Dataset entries
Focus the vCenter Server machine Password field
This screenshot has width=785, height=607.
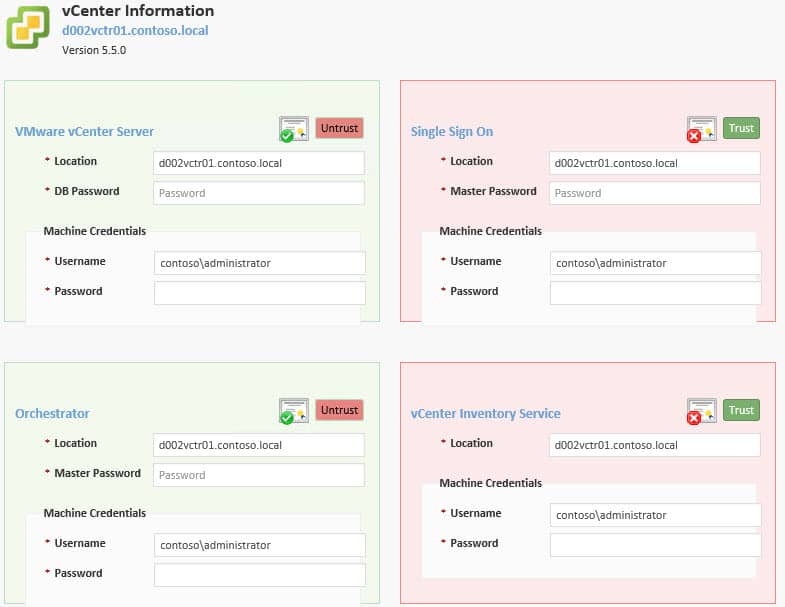pyautogui.click(x=260, y=293)
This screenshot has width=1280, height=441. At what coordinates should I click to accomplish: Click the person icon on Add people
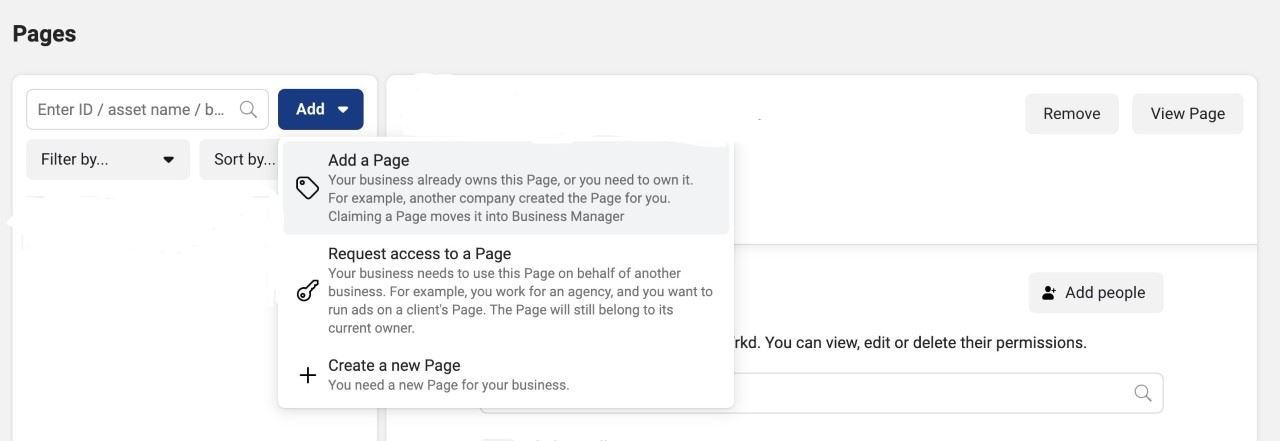(1049, 293)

> _What you should do_: Output only the lines that run from the line containing "This screenshot has width=785, height=607." to the last line of the data, exactly as they stand and without pictures.

> _Answer to this problem_:
This screenshot has width=785, height=607.
pyautogui.click(x=260, y=293)
This screenshot has width=1280, height=441. At what coordinates should I click to accomplish: Click the person icon on Add people
(1049, 293)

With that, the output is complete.